Где-то звякнула мотыга, вдалеке запыхтел трактор, и после осеннего мучительного хрипа его голос звучал сейчас как победный трудовой гимн:

— Пых-пых-пых! Одно удовольствие, а не работа. Это вам не промерзлую грязь в ноябре перепахивать!..

Деревья и кусты наливались весенними соками. К полудню расцвел терновник, полопались почки и на садовых деревьях, и на поросли вдоль опушки леса, а в цветущей кроне ранней дикой черешни гудели пчелы, словно перебирая струны гигантской арфы — натянутые между землей и небом золотые нити солнечных лучей.

Тропы просохли, повозки, негромко, торжественно постукивая, катят по проселку; время от времени раздается чей-то возглас и мягко прокатывается над полями-лесами, подобно весеннему кличу пробуждающейся любви и материнства.

По дорожной колее неспешно бредет большущая майка. Крупная синяя жучиха пойдет, пойдет и остановится; может, подыскивает местечко, чтобы отложить яйца, а может, майка только что выбралась из-под земли в этот удивительно прекрасный мир, краше которого и вообразить себе невозможно. Вполне вероятно, что у этой синекрылой красавицы есть какие-то свои жизненные планы или мечты, которыми майка никогда ни с кем еще не делилась, да и не поделится.

Во всяком случае, она решает тронуться в путь — на свою беду.

Высоко в небе неподвижной точкой замерла пустельга, внимательно приглядываясь к пробуждающимся после зимней спячки насекомым; пожалуй, она и не заметила бы майку, замри та на месте. Но незадачливая майка бредет по дороге, а пустельга одним махом спускается как бы этажом ниже и опять повисает в воздухе.

Майка ковыляет как ни в чем не бывало.

Пустельга в свою очередь приспускается еще ниже.

Лучи солнца ложатся косо, и птица не отбрасывает тени, которая могла бы предостеречь жука.

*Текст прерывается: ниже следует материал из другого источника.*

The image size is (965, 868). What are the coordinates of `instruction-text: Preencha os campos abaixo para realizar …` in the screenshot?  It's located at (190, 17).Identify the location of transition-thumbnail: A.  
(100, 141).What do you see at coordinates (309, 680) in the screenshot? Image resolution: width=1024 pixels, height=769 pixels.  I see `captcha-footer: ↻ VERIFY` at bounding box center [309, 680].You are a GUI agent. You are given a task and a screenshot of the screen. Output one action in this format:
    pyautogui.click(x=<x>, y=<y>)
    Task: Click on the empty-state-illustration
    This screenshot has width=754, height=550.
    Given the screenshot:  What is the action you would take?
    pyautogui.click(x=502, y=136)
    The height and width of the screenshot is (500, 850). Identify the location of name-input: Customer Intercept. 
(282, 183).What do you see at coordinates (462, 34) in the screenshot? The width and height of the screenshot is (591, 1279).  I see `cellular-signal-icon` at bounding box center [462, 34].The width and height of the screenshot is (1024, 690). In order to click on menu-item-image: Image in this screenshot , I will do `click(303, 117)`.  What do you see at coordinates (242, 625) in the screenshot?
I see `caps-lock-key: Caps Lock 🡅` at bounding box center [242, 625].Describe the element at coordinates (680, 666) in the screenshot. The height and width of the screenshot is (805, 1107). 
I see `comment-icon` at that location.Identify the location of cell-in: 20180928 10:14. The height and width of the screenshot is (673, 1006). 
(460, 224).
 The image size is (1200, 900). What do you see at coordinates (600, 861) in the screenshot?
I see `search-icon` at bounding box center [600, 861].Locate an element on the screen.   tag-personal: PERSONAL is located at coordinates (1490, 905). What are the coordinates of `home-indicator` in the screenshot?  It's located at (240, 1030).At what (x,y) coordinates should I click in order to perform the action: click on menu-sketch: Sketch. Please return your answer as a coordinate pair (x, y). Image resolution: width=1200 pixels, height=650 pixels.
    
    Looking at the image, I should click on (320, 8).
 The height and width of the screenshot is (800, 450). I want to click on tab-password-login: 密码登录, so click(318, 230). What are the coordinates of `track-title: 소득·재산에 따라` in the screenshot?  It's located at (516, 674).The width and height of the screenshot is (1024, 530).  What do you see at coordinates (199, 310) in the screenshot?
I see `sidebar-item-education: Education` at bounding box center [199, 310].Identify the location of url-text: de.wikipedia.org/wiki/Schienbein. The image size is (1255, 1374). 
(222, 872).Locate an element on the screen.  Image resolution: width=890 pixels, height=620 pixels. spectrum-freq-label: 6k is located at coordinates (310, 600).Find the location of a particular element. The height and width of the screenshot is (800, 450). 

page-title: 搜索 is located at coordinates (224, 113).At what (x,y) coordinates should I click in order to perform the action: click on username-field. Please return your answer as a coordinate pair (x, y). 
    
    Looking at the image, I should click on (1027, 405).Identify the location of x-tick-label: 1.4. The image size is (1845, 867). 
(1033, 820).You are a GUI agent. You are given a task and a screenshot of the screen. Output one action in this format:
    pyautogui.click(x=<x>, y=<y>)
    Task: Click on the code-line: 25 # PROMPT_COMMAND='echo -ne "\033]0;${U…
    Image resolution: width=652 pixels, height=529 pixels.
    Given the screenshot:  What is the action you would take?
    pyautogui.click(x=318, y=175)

Майка по-прежнему не спеша бредет по дороге, затем взбирается на край придорожной канавы: здесь, на возвышенности, больше света и тепла.

«Куда бы теперь податься?» — размышляет майка.

А пустельга складывает крылья и камнем падает вниз. Почти у самой земли крылья мягко расправляются, тормозят падение; птица выпускает когти, смыкает их — и с земными заботами майки покончено.

Солнце заливает мир безмятежным сиянием.

Травы молча набирают силу, бутоны раскрываются цветами, проросшие зерна разворачивают на поверхности земли робкие ростки и как бы взывают к своим пока еще чахлым и бледным отпрыскам: «Ну как, удалось вам пробиться? Теперь ваше дело — не сводить глаз с солнца, а мое — заботиться о вашем пропитании».

Жизнь идет своим чередом.

А вот для крапивы подобные материнские заботы уже позади. Она вымахала довольно высоко, налилась ядовитым зеленым соком и стоит на страже садов-огородов, словно зная, что, пока гусята еще не вывелись, она может позволить себе покрасоваться. Ведь потом придет кто-нибудь из женщин и серпом подсечет молодые крапивные побеги, потому что для гусят это — наипервейшее лакомство.

Но для этого еще не приспела пора.

Старая хозяйка в то утро спала крепким сном, а пробудилась от такого ослепительного сияния, что в постели было не улежать ни секунды.

В тот же миг перед ней возникли грабли, мотыга, мешочки с семенами — неизменные спутники оживленных хлопот на грядках. И, вместо того чтобы по своему обыкновению предаться неспешным утренним раздумьям, старушка подхватилась и, не успев опомниться, направилась было в пропитанный весенним благоуханием сад. Однако на крыльце ее подкарауливало нечаянное препятствие.